:: What you need to do ::
Where a line in the records below includes "profile", pull that line out.

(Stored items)
§
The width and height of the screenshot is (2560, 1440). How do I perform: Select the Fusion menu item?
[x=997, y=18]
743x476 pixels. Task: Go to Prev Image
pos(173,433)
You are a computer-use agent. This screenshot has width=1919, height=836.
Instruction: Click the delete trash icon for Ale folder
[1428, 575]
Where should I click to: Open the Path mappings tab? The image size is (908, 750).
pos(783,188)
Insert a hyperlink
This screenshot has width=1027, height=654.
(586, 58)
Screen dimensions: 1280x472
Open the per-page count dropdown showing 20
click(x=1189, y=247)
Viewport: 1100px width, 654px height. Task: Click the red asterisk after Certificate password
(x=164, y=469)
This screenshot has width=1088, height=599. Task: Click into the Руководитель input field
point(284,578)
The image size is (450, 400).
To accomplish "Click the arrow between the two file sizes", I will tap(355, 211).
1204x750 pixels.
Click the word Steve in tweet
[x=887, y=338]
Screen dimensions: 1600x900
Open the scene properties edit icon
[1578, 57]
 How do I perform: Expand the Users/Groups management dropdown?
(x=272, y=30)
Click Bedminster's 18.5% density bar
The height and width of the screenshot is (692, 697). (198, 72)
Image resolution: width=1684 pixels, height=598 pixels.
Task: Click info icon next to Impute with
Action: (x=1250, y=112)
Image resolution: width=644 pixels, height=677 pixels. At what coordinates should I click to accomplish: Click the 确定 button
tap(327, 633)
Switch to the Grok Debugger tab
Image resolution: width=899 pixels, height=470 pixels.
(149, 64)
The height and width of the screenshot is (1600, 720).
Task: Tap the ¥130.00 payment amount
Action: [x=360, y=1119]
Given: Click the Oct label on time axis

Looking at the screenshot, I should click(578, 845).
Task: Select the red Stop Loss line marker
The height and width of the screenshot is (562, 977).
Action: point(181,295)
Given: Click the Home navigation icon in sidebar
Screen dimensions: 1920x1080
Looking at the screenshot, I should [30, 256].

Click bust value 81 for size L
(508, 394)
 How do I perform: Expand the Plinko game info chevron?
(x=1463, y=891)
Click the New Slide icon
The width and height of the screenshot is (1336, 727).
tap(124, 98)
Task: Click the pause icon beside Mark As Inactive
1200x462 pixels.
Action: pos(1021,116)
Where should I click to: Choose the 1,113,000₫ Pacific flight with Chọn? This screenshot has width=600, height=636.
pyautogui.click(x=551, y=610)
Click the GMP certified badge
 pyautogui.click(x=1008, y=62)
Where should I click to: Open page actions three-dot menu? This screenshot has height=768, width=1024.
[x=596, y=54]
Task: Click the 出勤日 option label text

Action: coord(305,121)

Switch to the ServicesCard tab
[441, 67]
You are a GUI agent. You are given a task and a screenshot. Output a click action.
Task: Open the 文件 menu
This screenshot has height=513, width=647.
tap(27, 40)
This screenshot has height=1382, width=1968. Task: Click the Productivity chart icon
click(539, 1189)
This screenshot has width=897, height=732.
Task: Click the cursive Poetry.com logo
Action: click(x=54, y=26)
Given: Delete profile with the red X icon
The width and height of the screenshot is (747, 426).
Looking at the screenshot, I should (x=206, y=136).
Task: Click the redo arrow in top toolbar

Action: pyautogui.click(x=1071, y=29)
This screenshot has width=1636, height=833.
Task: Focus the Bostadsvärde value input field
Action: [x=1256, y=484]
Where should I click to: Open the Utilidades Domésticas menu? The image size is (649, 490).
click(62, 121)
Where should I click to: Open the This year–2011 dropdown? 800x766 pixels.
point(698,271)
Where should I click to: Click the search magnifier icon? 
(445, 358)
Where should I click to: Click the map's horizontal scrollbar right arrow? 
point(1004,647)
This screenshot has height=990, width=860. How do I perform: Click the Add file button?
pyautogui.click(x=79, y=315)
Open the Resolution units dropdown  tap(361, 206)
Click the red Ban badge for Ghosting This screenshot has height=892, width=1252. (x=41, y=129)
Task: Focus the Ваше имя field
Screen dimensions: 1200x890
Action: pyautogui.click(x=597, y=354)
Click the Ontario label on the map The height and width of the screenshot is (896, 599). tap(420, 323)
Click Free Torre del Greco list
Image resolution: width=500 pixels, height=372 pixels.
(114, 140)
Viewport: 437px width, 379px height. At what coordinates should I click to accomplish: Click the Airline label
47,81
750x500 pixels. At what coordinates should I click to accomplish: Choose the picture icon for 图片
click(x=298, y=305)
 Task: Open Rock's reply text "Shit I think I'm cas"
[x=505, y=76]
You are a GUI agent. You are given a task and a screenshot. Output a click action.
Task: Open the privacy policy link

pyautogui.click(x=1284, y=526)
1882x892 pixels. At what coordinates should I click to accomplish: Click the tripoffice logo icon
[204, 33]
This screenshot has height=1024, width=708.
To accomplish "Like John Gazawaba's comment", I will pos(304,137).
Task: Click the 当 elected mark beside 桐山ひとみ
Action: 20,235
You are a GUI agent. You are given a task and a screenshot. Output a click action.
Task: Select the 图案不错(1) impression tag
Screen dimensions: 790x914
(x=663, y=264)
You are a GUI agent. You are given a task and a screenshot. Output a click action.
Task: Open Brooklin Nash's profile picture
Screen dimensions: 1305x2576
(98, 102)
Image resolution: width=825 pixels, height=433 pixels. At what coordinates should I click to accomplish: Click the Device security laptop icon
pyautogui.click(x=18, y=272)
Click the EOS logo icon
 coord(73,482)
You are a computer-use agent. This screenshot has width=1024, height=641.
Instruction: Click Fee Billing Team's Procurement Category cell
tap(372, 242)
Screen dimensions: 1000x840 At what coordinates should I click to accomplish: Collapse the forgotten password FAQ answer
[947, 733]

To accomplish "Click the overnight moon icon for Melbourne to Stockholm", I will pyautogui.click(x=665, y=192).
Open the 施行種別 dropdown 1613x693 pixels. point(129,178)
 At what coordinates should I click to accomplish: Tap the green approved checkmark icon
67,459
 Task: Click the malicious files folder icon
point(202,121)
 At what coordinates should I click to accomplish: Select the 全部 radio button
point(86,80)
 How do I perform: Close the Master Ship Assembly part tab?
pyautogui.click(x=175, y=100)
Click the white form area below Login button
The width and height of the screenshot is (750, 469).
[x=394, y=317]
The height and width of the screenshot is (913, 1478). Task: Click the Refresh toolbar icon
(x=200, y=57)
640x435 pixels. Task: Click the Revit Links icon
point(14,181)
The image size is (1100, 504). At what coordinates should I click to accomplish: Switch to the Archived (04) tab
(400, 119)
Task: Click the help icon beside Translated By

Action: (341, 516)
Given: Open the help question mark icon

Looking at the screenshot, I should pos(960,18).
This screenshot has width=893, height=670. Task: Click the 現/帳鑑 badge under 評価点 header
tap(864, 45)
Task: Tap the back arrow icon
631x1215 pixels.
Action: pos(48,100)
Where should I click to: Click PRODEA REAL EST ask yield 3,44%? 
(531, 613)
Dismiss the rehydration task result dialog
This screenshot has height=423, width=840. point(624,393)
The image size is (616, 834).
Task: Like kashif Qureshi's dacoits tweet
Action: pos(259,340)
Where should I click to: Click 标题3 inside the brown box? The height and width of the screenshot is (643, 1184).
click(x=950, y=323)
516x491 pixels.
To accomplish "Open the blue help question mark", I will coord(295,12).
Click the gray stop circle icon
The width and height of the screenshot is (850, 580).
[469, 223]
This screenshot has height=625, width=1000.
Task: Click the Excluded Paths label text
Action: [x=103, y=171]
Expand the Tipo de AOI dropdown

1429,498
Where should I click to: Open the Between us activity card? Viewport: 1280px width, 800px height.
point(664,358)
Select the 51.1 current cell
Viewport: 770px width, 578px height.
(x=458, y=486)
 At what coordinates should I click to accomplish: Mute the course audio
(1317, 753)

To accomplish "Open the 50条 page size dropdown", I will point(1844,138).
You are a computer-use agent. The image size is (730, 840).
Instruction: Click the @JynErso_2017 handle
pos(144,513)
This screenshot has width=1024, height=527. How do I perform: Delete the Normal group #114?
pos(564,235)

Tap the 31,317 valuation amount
§
:: Output for this exercise ::
Given: Delete profile with the red X icon
Task: Open Brooklin Nash's profile picture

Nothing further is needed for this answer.